Faster RAM + more cores should be faster. Now granted, individually, each of those GPU cores are slower, and there are significant issues like "Thread Divergence" which can destroy a GPU's efficiency. CPUs on the other hand, are out-of-order and speculatively branch predict. CPUs are "easy" to program, the CPU will automatically optimize your code (even rearrange it automatically) so that it will execute faster.

So no matter how I look at it: programming a GPU to be a chess engine will be harder, far harder, than writing an efficient CPU algorithm. The question is how to write software that properly exploits those advantages.

Neural Nets have been optimized to use the GPU architecture extremely efficiently.
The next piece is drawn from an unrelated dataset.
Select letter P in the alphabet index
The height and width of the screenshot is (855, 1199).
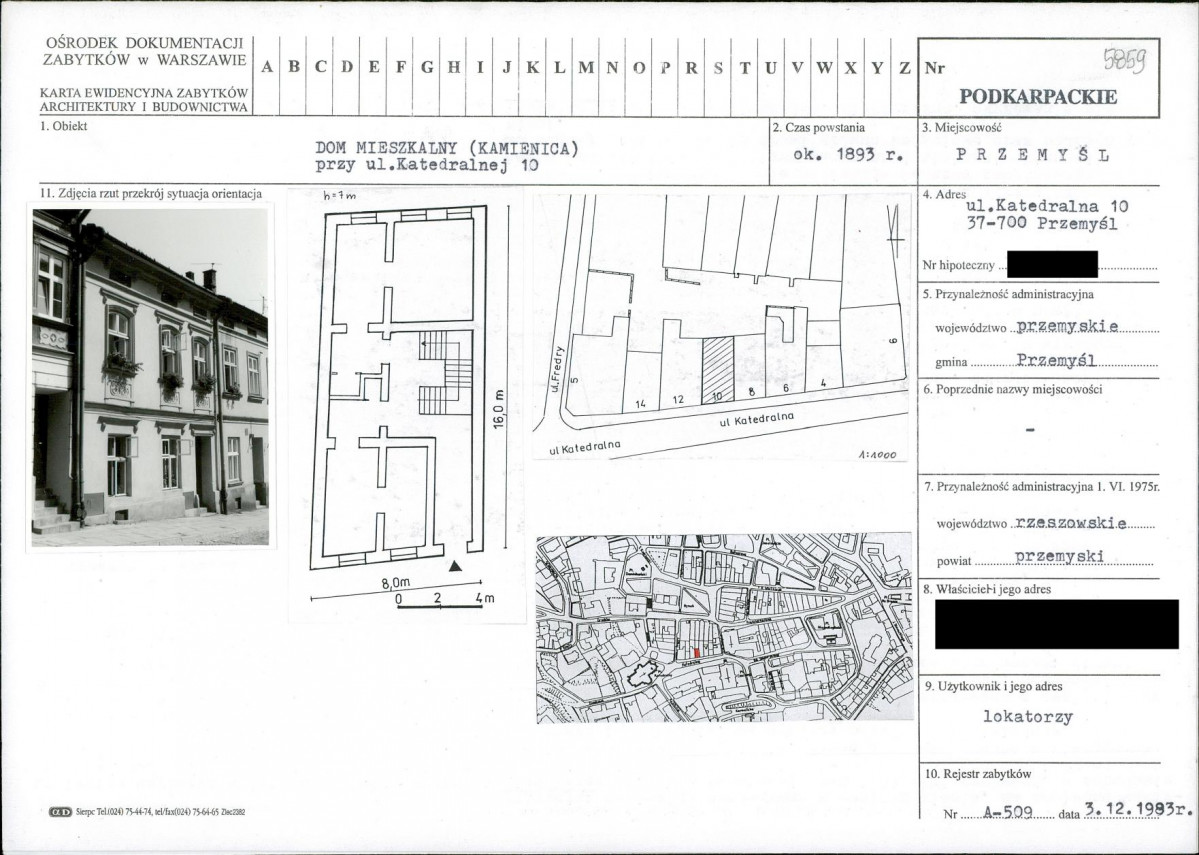point(665,67)
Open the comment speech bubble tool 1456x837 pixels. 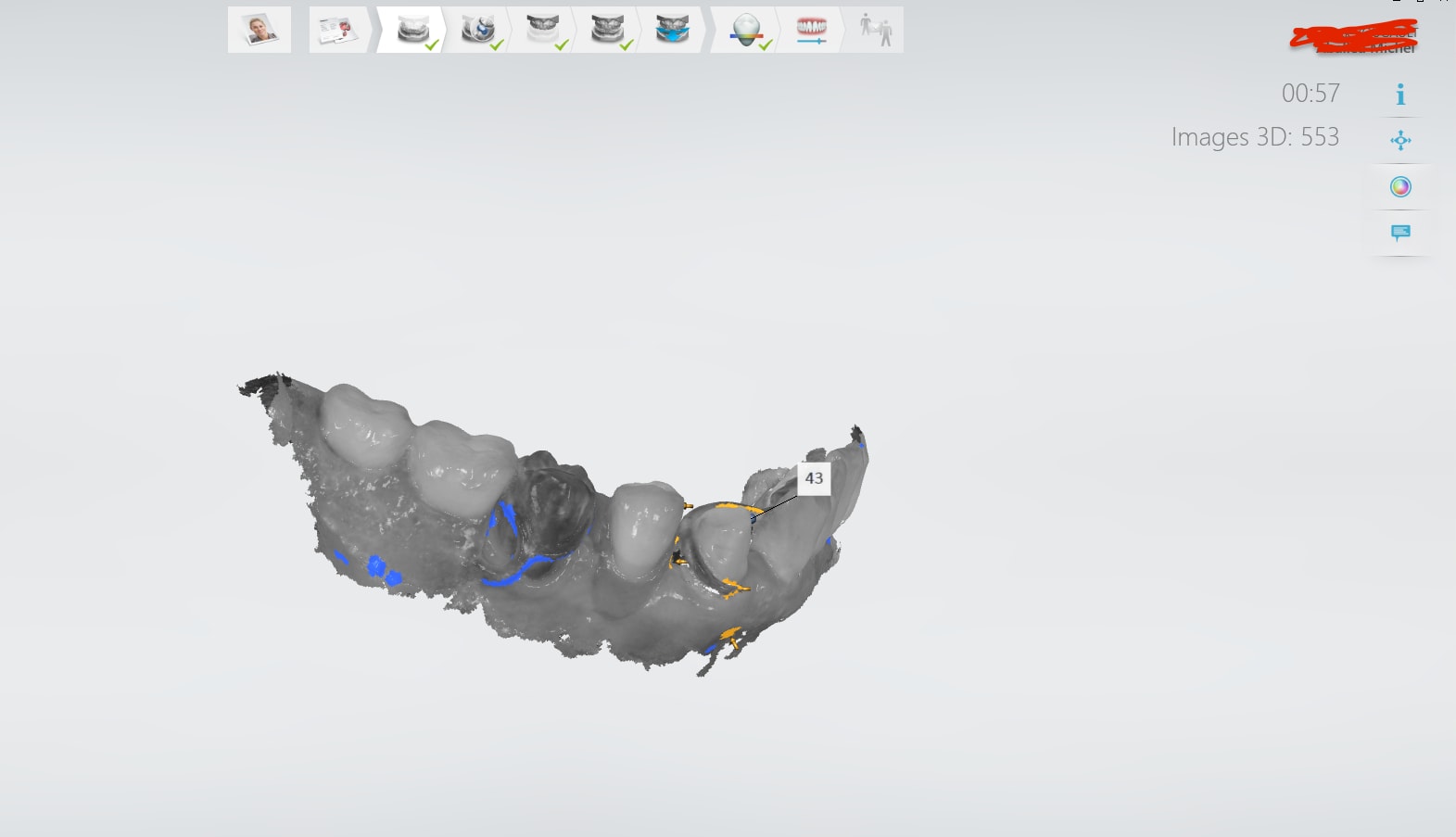click(1400, 233)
Neural Nets are transformed into a matrix-multiplication problem (which has already been solved by decades of research in the graphics community). CPUs these days are ~200 GFlops, maybe ~400GFlops. But an NVidia GPU will hit over 100 16-bit TFlops, almost 500x more operations per second than any commodity CPU. With such a crushing advantage in power, of course a GPU will be superior at chess playing.

For now, the Neural Network will stay as a crutch: used by those who don't really understand a GPU (or want to learn how to use it). But I think the next steps forward is to actually learn the GPU architecture and really think about new algorithms that will work on GPUs.
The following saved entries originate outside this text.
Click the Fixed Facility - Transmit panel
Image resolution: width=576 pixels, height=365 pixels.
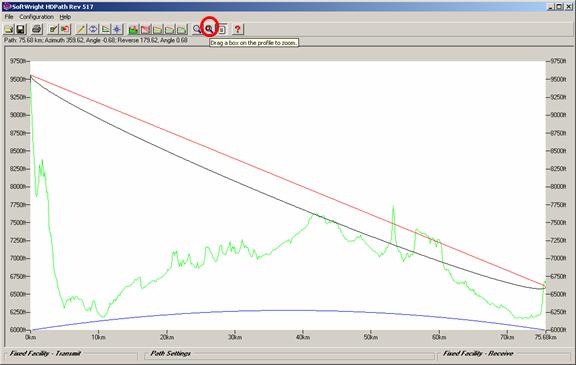click(71, 354)
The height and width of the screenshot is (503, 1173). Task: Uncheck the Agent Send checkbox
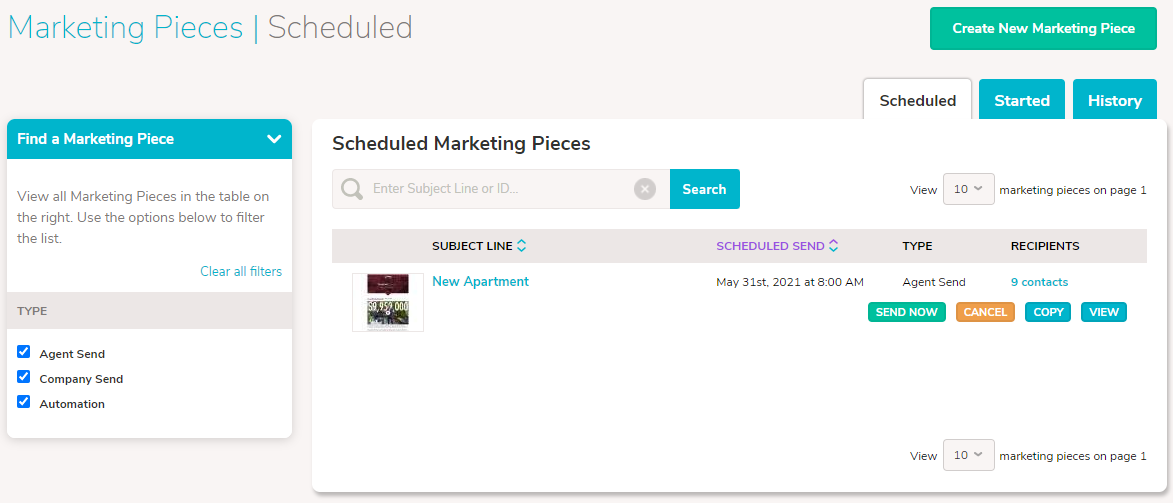(x=24, y=352)
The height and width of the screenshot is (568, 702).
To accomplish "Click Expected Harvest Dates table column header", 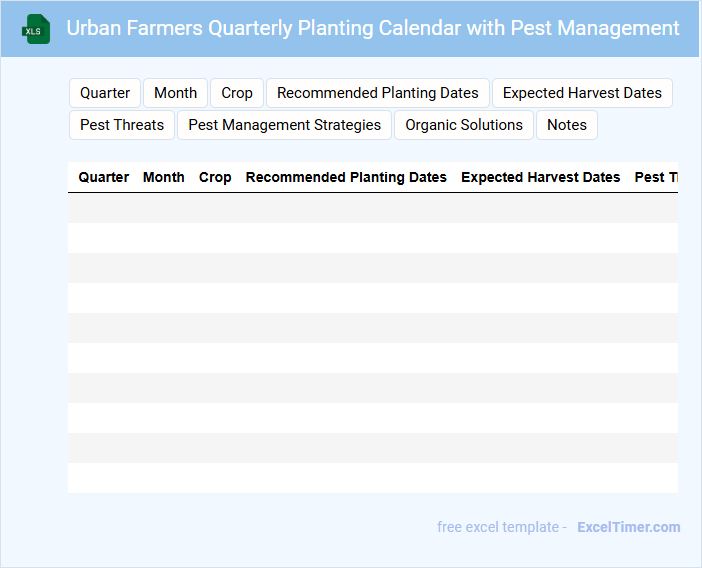I will pos(540,177).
Dann Corbit · Post by **Dann Corbit** » Fri Jul 19, 2019 11:33 pm

I imagine you have looked at Srdja's engine and also Ankan's move generator, which were written on GPU.

Ovyron · Post by **Ovyron** » Fri Jul 19, 2019 11:42 pm

Dann Corbit wrote: ↑Fri Jul 19, 2019 8:18 pmI don't think we know the answer to any of the three questions, but I guess it is "a lot".
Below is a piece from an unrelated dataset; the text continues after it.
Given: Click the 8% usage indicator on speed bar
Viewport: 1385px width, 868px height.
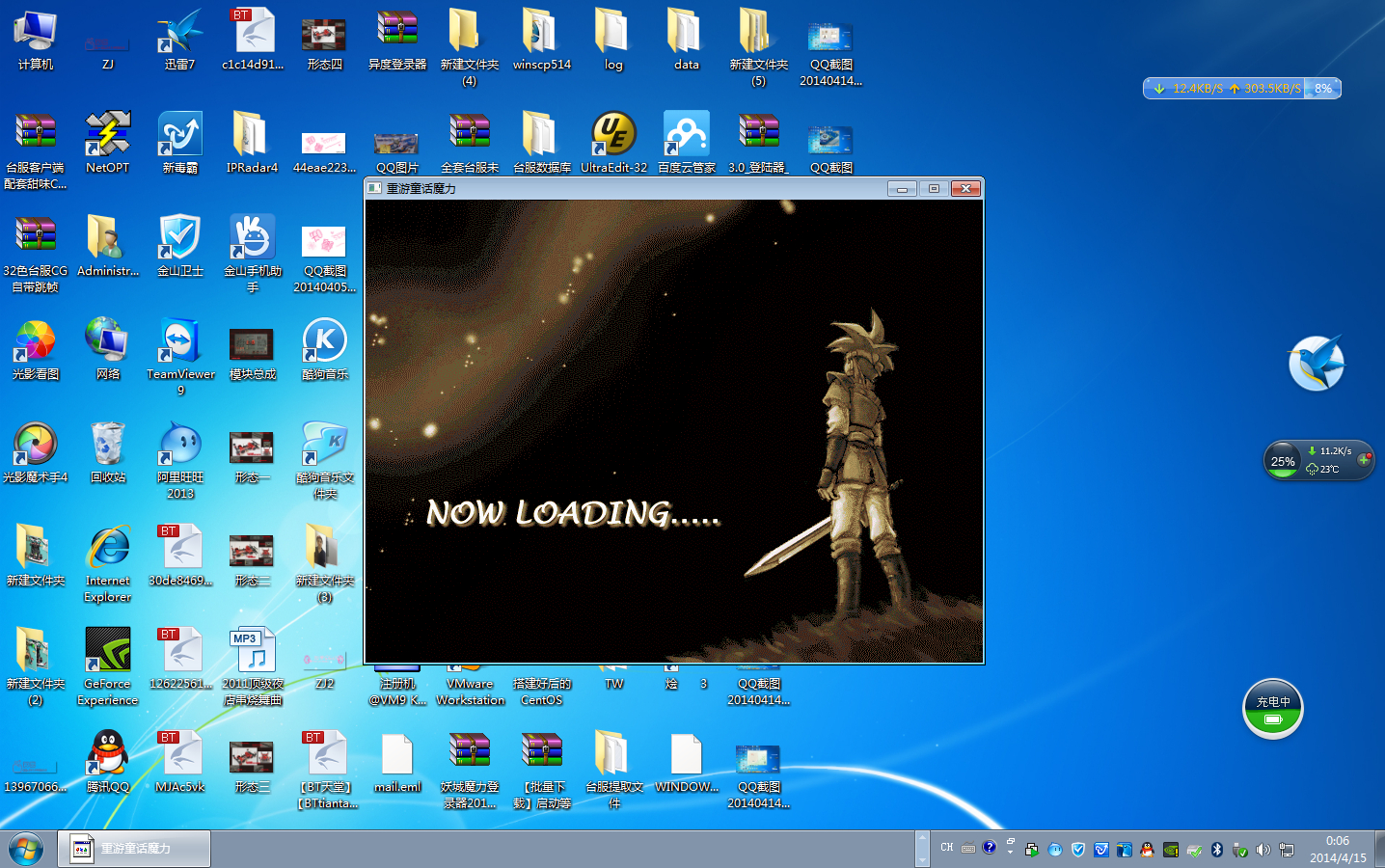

Yes, and I believe even the most optimistic outlooks are going to be surpassed. Here's what people were thinking about this on 2008:

Soren Riis wrote:
Silvian wrote:The right & interesting question is: which ELO involves the solution of the chess game ?
No this is not the right question. A better question is: With 1 TB memory for an opening book what rating is required for white/black to hold the game?

I think 3100 is enough to hold the game for white, while maybe 3500 is required to hold the game for black. In both cases a very strong opening book is needed.

"The solution for chess" will have to consider openings like the Najdorf, where black might (in expressionistic terms) need a "4000" rating to hold the game. If certain very sharp openings have to be played (as a requirement for both players) perfect play might require a rating of 6000 or even more. These very sharp openings might need to be considered in "solving" chess, but are irrelevant for what rating is required to hold the game.

As I pointed out frequently - though people does not seem to "get it" - the level of play of a 32 table base depends on heavily on how it selects moves in equal positions.

If the moves in objectively drawn positions are selected randomly in my judgment a 32 table base will have a rating only slightly higher than its opposition for players with rating +2200 (in other words even a 2200 player can draw almost all games)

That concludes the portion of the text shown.